When it comes to corn and soybeans, the seeding rates no-tillers have been using have headed in different directions for several years. While corn rates have gone up, soybean populations have been declining.
For the fourth straight year, the readers of No-Till Farmer increased their corn-seeding populations, although it appears that soybean rates have leveled off for at least 1 year.
The 5th annual No-Till Benchmark Study reveals that seeding populations for corn rose to 31,103 in 2012. In the previous 3 years, the seeding rate had gone from 30,130 to 30,535 and finally 30,736.
When it came to soybeans, whether readers increased or lowered seeding rates depended upon what they used to put the seed in the ground. Drill operators actually bumped up their rate by 0.7% to 164,894, compared to 163,795 in 2011.

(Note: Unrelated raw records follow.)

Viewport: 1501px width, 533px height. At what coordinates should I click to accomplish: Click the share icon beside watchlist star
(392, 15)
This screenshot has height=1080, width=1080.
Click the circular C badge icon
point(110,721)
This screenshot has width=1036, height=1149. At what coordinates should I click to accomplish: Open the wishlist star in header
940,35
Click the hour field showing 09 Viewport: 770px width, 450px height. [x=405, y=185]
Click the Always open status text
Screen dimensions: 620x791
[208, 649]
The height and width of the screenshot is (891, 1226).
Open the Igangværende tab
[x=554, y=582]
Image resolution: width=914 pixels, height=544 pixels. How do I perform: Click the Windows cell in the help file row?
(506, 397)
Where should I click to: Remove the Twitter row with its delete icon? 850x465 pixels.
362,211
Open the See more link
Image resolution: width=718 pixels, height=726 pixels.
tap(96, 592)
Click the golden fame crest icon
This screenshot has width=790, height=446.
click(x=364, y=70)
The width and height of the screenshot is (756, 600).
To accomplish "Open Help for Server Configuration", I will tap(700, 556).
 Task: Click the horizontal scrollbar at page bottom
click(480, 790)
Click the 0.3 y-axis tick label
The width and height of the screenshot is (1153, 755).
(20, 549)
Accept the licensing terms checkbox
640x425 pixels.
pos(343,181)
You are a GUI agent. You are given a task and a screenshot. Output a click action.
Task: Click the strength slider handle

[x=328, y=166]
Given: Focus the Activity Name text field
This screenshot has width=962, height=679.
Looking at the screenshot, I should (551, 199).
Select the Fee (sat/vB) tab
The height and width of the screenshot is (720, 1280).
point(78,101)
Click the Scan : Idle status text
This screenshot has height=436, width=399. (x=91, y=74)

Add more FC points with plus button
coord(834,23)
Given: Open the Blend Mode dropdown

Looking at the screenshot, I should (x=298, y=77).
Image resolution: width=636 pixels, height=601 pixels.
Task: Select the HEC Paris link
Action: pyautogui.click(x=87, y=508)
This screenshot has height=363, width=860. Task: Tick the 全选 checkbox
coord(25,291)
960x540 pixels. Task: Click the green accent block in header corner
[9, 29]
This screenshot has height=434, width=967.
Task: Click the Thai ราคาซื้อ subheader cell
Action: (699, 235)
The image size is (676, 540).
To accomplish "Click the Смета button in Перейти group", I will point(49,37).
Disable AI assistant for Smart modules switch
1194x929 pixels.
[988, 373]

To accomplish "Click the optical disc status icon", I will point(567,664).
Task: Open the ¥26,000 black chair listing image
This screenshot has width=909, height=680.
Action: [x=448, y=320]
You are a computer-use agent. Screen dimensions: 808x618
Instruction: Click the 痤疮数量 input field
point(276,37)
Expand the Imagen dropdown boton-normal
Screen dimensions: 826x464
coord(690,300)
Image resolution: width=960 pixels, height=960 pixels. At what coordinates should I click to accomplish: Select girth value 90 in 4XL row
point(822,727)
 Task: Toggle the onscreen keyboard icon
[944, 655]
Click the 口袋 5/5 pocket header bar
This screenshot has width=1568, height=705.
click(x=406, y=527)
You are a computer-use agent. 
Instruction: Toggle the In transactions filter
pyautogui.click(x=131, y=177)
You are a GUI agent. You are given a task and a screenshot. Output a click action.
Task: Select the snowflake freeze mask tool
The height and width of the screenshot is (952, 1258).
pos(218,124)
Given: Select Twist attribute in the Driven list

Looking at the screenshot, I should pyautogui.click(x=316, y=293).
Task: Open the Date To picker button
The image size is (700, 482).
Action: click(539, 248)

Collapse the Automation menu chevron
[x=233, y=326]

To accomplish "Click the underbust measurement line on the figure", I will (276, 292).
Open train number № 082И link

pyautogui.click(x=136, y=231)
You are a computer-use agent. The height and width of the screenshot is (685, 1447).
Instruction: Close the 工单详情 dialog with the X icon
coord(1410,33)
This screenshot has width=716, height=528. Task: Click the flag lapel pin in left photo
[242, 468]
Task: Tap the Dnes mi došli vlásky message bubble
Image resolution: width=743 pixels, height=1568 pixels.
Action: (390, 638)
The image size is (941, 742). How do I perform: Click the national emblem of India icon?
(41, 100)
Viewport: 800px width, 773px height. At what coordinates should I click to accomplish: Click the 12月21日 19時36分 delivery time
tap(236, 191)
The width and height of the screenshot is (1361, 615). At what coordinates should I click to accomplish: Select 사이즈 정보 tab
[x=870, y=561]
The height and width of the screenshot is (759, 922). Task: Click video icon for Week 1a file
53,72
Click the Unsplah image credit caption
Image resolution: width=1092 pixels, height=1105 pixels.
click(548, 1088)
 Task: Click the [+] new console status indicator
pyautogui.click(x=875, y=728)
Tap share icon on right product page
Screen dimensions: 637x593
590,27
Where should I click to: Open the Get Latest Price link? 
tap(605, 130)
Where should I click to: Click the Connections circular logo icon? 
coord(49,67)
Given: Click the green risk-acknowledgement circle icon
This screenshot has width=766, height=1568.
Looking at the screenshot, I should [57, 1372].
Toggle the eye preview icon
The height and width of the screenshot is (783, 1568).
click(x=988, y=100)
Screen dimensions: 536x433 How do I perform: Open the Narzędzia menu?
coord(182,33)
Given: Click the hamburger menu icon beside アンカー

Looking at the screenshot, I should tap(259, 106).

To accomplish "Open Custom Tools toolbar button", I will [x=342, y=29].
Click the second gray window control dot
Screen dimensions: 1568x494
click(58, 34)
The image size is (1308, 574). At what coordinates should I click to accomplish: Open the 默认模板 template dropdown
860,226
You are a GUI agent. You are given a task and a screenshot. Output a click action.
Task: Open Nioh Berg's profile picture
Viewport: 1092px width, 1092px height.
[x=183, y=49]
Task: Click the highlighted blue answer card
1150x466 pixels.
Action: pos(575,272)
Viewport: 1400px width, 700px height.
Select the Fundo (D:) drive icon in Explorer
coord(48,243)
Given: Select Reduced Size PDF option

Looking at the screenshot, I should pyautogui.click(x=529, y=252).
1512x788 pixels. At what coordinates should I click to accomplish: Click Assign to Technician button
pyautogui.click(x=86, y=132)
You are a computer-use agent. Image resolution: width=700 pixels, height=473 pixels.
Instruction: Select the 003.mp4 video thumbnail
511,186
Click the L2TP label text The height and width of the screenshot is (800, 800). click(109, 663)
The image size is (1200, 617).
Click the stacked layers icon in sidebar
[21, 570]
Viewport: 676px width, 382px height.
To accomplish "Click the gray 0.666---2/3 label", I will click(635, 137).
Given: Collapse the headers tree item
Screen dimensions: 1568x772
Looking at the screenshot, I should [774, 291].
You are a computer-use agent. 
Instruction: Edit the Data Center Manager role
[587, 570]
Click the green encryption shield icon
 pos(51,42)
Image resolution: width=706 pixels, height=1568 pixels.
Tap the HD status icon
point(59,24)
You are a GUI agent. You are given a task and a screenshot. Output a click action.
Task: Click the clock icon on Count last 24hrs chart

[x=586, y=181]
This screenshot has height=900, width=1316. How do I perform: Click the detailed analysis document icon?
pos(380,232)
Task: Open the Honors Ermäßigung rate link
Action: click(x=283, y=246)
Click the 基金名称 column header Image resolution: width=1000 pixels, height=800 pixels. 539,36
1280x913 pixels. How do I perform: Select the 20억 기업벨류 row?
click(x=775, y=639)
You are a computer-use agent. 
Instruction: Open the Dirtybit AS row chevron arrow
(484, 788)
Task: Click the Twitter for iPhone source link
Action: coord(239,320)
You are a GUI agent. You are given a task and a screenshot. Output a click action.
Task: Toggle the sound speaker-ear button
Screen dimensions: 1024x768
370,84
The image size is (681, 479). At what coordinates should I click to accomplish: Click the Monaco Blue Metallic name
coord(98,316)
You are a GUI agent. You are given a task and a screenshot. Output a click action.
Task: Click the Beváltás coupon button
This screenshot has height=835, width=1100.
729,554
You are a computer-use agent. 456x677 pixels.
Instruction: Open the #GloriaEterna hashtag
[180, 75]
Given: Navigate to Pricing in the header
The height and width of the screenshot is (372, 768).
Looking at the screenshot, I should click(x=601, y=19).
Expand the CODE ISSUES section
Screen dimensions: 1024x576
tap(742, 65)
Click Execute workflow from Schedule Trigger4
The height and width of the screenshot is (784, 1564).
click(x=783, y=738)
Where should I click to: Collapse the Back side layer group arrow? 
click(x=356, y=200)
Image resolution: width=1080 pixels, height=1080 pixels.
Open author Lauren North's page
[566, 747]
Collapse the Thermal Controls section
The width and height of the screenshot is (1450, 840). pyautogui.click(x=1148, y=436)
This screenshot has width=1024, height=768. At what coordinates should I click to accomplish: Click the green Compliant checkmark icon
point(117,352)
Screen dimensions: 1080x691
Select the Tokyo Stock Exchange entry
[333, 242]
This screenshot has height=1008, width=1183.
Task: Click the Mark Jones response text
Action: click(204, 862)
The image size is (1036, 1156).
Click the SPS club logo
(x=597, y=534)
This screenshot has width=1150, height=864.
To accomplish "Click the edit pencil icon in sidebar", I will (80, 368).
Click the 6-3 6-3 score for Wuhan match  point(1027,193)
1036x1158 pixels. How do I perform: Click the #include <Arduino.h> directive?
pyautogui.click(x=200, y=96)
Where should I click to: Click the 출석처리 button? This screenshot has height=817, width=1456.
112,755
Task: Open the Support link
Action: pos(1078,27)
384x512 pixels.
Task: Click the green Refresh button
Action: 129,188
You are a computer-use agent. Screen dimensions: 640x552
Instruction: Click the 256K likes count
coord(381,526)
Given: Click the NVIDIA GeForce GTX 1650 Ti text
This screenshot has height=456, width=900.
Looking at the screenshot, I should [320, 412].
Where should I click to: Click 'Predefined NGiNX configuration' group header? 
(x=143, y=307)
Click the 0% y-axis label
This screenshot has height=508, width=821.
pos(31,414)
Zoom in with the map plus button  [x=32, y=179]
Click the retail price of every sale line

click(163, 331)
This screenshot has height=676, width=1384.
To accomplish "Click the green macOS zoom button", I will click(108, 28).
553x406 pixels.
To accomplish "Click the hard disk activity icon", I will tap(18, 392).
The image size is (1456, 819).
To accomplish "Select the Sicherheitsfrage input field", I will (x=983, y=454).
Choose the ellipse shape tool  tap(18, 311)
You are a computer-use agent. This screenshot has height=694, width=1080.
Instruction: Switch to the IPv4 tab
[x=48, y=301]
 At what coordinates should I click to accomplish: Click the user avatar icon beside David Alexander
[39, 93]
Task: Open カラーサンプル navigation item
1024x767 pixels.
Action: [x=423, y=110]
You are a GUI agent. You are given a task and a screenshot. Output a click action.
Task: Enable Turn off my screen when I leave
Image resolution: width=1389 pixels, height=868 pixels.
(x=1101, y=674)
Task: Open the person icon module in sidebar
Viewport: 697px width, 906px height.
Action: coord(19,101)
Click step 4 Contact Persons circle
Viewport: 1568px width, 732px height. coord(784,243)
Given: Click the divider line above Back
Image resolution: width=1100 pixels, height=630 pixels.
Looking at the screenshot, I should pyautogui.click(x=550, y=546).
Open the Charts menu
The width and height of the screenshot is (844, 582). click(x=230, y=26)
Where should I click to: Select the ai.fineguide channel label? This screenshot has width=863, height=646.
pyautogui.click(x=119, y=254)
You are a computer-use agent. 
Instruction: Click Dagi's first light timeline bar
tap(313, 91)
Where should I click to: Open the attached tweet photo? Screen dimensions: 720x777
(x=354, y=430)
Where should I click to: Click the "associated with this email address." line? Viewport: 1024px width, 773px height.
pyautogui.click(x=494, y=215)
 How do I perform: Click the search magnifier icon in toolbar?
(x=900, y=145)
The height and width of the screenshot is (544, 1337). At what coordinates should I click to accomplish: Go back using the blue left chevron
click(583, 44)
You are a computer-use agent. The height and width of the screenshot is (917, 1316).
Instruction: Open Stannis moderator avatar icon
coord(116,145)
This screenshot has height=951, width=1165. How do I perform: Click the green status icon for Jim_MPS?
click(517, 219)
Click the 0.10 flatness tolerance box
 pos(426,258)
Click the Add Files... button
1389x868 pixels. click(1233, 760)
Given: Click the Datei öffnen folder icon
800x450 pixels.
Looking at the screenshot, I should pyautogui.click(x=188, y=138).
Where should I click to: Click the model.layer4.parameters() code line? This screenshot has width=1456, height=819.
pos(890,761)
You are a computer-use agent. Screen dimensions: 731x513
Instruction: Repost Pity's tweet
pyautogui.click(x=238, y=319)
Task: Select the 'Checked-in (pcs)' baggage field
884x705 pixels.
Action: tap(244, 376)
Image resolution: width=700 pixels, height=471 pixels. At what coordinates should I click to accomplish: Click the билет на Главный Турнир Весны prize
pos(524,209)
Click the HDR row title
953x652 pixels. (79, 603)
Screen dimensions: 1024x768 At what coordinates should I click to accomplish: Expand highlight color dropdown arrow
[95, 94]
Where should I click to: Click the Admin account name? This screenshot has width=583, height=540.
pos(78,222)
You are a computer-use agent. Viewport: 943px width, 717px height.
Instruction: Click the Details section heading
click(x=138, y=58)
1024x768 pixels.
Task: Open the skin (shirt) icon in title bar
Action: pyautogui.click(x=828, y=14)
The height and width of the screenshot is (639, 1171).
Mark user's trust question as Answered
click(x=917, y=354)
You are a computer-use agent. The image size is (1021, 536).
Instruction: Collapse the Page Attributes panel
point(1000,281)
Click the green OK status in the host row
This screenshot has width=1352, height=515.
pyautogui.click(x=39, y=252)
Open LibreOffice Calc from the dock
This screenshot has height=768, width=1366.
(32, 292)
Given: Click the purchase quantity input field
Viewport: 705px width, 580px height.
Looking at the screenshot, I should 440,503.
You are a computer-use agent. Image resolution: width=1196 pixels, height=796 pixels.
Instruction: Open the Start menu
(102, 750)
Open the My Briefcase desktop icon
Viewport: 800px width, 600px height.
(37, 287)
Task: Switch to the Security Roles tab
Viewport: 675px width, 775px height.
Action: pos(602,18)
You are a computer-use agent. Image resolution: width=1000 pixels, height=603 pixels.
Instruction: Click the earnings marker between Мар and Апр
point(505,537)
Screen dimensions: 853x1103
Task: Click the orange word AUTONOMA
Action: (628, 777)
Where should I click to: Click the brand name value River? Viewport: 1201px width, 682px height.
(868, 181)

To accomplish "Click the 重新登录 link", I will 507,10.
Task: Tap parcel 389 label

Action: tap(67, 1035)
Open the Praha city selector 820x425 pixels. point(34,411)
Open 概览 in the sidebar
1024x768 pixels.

However, planter operators dropped their soybean seeding rates again, from 147,486 in 2011 to 146,997 per acre in 2012, for a decline of 0.3%.
When you compare the seeding rates used with drills to planters, rates with planters are 17,897 fewer seeds per acre, or 10.9% less. (See Figure 13.)
Figure 13 |
We also asked no-tillers what brands of seed they planned to buy for 2013.
Pioneer Hi-Bred remains the market leader among no-tillers at 47% — but that’s a decline from 52% last year. DeKalb picked up most of what…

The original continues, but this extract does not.